▶ WORK TO BE COMPLETED: Each line in the entries below that holds the word "format" belongs in the answer.

(SUPPLIED ENTRIES Opens)

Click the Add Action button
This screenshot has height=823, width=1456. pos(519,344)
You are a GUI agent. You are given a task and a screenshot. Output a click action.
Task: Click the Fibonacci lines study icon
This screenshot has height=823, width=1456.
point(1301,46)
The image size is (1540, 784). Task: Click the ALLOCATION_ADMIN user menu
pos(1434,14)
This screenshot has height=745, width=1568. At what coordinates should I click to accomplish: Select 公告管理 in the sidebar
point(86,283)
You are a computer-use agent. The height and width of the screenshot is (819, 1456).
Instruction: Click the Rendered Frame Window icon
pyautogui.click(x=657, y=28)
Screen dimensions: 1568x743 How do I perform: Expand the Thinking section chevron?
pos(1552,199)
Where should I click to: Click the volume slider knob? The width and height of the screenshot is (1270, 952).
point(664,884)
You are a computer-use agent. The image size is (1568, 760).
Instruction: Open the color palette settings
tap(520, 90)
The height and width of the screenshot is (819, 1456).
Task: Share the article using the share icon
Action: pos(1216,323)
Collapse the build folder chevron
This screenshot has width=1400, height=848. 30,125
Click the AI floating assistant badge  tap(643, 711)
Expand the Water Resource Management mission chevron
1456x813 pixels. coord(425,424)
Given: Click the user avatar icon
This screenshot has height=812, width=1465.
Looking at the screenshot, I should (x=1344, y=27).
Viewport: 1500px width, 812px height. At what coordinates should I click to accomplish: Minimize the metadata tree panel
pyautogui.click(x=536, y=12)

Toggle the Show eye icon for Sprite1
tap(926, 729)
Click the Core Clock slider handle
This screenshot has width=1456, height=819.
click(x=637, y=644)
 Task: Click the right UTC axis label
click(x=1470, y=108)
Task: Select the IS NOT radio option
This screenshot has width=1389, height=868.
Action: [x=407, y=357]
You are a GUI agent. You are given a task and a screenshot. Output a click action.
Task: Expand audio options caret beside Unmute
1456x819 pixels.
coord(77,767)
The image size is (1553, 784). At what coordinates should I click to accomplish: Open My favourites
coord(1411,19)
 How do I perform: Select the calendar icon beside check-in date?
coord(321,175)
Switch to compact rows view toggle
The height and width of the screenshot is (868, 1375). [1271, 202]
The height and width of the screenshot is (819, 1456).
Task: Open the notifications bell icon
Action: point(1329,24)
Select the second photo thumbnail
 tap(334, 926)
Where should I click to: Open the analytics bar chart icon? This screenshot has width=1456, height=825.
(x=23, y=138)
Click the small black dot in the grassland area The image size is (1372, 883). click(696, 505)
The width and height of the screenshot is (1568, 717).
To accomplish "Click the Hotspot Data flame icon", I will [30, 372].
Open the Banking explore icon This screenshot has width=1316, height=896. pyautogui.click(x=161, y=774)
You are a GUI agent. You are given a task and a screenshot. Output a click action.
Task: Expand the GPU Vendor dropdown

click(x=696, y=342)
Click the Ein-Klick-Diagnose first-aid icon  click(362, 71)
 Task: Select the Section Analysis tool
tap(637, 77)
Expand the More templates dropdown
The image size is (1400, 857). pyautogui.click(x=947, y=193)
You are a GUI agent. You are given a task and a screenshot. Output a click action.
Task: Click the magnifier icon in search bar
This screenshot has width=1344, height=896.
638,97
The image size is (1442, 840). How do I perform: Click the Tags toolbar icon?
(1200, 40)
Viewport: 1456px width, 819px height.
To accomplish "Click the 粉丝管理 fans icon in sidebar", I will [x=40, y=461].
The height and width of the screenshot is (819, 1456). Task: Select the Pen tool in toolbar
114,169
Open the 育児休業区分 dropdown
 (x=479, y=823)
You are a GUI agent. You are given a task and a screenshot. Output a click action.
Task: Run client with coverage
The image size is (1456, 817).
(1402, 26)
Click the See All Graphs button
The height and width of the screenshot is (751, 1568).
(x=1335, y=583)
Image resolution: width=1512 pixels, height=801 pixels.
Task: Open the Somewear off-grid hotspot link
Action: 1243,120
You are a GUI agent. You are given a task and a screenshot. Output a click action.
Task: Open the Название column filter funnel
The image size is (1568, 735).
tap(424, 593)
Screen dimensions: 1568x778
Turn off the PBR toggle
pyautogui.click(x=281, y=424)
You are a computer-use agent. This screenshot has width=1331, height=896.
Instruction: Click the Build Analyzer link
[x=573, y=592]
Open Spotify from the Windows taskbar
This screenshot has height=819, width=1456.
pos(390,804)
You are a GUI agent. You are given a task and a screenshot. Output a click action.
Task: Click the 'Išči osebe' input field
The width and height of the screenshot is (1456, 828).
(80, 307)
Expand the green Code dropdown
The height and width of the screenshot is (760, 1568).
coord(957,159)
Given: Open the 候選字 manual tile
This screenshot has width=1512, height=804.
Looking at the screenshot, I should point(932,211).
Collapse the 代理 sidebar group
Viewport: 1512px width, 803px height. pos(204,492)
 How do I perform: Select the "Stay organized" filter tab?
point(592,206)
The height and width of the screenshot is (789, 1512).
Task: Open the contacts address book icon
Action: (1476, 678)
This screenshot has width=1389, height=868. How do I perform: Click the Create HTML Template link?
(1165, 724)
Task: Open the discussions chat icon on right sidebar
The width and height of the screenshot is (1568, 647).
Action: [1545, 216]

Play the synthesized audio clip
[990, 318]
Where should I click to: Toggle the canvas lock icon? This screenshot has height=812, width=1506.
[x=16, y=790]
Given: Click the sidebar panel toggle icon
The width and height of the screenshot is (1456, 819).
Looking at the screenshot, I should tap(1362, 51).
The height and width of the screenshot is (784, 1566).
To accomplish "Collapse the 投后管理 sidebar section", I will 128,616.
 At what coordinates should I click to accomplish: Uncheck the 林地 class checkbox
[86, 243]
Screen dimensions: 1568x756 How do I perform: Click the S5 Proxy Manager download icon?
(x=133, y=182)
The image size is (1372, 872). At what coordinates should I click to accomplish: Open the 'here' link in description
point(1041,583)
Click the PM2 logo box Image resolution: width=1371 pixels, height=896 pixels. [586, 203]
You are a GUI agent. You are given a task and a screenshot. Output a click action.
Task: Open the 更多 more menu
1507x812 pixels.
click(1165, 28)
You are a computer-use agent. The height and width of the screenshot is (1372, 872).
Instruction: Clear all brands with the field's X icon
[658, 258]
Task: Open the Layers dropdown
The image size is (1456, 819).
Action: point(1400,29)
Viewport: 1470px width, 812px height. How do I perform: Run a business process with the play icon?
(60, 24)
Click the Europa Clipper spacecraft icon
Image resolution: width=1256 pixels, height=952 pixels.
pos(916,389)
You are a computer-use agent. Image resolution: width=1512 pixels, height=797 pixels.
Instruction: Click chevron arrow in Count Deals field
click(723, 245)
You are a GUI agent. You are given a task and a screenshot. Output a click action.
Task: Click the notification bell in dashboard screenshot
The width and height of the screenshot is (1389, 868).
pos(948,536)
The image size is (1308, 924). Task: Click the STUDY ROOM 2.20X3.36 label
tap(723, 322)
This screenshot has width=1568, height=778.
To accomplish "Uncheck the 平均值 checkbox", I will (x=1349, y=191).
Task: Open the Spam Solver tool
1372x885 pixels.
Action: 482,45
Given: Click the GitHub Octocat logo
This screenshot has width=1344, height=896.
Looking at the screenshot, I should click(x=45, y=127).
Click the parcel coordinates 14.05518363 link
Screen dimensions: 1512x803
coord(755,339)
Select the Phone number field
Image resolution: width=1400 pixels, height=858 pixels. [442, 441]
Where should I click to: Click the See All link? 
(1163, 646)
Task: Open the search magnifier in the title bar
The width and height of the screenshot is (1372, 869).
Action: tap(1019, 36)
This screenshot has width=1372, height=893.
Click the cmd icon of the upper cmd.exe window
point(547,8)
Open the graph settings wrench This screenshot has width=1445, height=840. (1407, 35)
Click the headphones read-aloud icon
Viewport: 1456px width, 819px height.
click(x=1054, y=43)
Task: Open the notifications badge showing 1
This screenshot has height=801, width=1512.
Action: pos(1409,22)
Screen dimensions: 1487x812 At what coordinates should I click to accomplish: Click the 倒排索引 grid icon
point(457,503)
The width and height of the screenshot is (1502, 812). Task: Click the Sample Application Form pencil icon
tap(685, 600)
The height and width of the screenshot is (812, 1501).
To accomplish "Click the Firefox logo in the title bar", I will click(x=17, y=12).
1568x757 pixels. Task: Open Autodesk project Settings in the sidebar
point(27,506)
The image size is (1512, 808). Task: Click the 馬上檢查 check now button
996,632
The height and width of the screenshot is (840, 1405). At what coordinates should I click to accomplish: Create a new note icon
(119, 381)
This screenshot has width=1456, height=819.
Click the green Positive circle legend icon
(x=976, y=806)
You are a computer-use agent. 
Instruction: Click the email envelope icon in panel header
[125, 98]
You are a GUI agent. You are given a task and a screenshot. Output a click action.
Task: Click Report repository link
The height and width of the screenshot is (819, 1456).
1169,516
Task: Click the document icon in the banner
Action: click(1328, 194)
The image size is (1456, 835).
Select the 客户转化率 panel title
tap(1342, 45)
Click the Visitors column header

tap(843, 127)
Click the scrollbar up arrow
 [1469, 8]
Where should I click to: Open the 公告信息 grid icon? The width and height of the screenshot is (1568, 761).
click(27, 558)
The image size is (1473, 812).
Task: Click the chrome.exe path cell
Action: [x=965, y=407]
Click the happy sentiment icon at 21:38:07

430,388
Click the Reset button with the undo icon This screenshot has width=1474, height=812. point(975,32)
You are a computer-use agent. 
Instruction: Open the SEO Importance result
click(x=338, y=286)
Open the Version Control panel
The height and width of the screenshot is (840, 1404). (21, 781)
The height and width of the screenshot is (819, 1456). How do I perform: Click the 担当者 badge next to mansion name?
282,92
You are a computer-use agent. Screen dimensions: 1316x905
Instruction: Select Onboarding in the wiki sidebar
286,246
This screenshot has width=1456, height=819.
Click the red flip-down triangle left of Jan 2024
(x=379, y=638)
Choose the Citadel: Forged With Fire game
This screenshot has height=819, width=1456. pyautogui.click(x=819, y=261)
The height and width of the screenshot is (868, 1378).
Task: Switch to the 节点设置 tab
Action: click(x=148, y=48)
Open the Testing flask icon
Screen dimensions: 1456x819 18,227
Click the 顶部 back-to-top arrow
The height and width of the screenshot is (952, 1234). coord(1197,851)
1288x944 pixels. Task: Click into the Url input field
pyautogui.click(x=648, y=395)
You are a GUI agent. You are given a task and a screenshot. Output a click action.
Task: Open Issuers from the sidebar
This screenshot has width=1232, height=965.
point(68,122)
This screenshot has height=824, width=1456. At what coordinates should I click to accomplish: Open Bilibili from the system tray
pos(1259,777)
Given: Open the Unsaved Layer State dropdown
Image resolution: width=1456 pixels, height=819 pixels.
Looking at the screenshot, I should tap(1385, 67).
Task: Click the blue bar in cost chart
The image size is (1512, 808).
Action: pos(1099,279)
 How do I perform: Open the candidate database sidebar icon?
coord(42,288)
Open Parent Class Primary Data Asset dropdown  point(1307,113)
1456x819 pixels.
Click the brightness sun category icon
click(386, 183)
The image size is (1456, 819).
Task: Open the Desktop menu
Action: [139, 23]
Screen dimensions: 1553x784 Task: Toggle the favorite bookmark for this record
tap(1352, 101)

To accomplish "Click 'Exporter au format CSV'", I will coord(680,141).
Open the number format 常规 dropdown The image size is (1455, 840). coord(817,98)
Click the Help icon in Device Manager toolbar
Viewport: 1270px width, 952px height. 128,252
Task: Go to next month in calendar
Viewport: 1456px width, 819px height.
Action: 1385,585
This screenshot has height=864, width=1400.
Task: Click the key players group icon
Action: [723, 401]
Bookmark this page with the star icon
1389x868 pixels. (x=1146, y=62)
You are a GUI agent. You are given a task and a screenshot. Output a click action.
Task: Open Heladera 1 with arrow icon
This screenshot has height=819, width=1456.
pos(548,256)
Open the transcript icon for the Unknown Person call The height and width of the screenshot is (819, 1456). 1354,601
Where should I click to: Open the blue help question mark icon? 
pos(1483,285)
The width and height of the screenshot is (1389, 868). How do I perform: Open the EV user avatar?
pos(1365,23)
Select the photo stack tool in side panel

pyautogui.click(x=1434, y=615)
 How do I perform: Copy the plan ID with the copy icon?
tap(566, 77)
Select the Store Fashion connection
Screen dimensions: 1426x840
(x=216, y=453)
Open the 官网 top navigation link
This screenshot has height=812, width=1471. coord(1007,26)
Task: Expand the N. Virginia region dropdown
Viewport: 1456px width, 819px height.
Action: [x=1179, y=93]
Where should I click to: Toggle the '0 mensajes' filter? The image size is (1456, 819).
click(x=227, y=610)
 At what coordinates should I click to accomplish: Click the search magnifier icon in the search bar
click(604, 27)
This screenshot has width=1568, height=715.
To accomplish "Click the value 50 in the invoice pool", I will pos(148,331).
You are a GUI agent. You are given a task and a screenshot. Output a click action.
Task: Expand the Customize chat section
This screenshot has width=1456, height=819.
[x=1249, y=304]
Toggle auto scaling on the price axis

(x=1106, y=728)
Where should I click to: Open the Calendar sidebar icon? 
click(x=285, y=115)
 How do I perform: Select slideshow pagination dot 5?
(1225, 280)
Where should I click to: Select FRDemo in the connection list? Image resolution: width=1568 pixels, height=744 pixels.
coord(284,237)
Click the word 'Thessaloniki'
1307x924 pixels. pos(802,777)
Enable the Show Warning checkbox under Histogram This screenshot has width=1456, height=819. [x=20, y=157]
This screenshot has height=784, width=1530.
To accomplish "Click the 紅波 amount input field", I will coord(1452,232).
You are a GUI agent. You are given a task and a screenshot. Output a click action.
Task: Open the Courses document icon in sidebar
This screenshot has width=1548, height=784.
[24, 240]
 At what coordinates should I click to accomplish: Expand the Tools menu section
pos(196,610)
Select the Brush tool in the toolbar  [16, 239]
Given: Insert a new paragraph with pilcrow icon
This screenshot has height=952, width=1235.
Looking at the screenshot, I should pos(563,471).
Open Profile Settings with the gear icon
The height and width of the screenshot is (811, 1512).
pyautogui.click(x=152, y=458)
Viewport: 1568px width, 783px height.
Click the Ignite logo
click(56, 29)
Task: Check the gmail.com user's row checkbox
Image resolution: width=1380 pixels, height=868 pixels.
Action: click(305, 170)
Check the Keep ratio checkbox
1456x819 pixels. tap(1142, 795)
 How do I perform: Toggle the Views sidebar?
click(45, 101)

(SUPPLIED ENTRIES Closes)

▶ YOUR RESPONSE:
To accomplish "Click 'Exporter au format CSV'", I will coord(680,141).
Open the number format 常规 dropdown The image size is (1455, 840). coord(817,98)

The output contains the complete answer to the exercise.